WHAT YOU WILL DO =>
Answer these questions about the email thread on ConTeXt documentation:
1. Which three things does David Rogers first name as the reasons the documentation is sparse?
2. Which two further things does he add "On second thought"?
3. According to the closing paragraph, what is more attractive to do in free time than writing a manual?

EXCERPTED PASSAGE =>
******
On 6/24/2020 12:00 AM, Mike Cooper wrote:
> 
> 
>> -----Original Message-----
>> From: On Behalf Of David Rogers
>> Sent: Tuesday, June 23, 2020 3:18 PM
>>
>>
>> Mike Cooper <mike@murchisondrillingschools.com> writes:
>>
>>> Thanks Tomáš!
>>>
>>> 1.  Where can this solution be found?
>>
>>
>> Mike, I know how you feel. The reasons that the documentation is
>> so sparse and difficult to find are the same reasons behind a lot
>> of things: time, money, and ability. Good documentation requires
>> all three of those things to be brought together at the same time.
>> Some people reading and responding here have two out of the three,
>> but it's rare to find someone who has all three at the same time.
>>
>> On second thought, there are at least five things required: time,
>> money, ability, desire, and a workable plan. And with ConTeXt
>> being developed by a relatively tiny group, even if a brilliant
>> and kind organizer came along and said "I want excellent
>> documentation for ConTeXt, and I'll pay a fortune to the person
>> who knows how to write it - see, here's the money" - there's no
>> way of guaranteeing that someone would actually take the offer.

 >> David

Indeed. It's all volunteer work that doesn't pay the bills. Sitting down 
and starting to write a big manual simply doesn't pay off so it has to 
happen in free time. And that being the case, it is more attactive to 
work on some new challenge.
******
DATASET SECTION =>
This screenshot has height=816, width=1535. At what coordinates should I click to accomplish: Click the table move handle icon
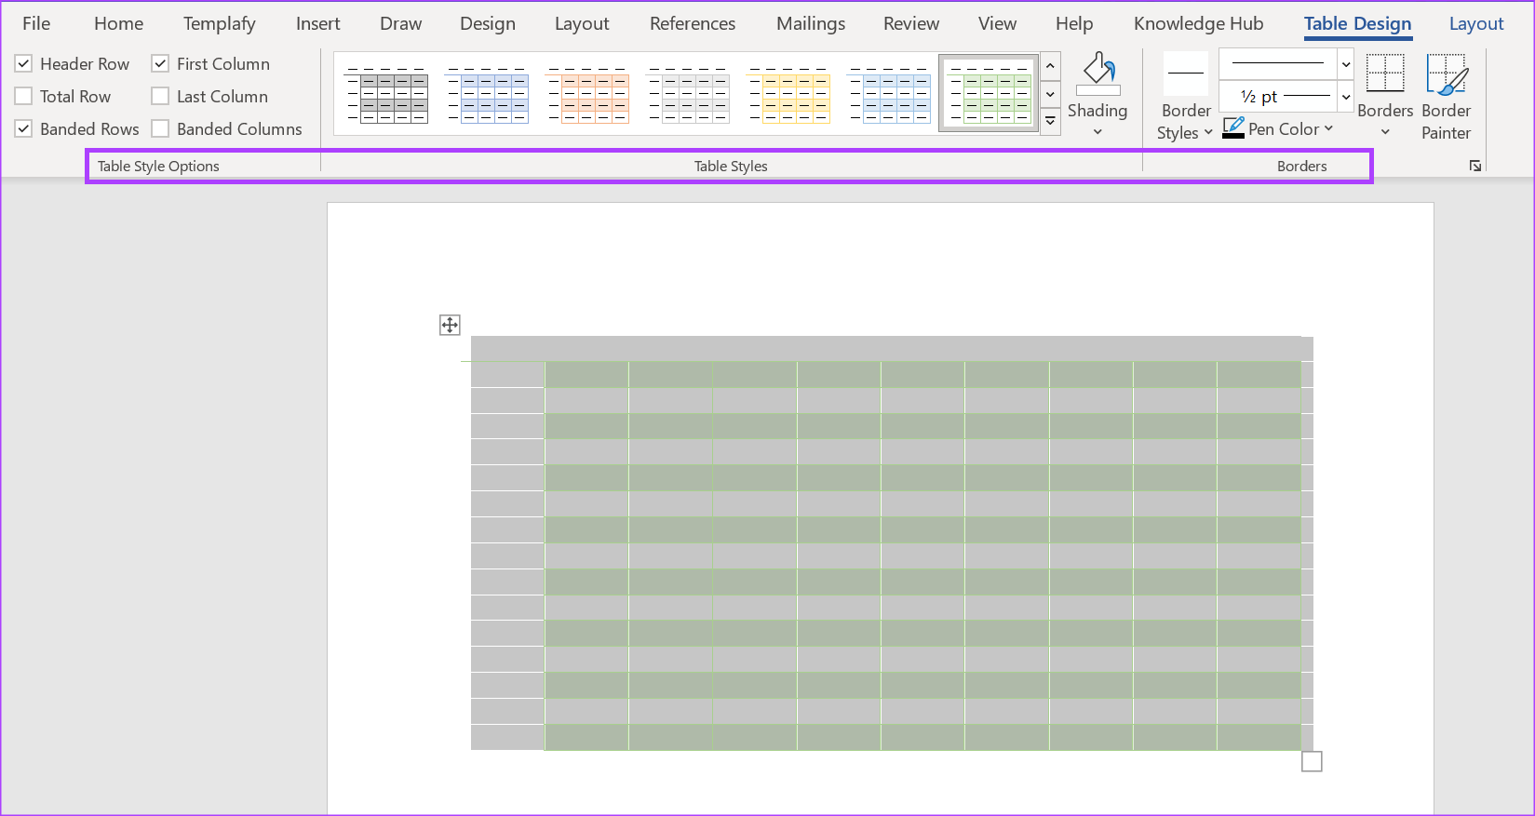click(450, 325)
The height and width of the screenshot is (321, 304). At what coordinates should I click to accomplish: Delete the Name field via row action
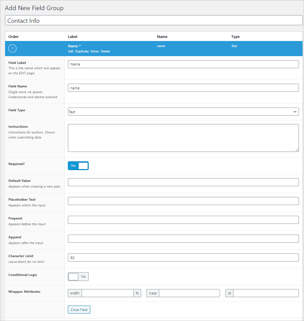tap(105, 51)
******
RESPONSE BELOW =>
1. Time, money, and ability.
2. Desire and a workable plan.
3. Working on some new challenge.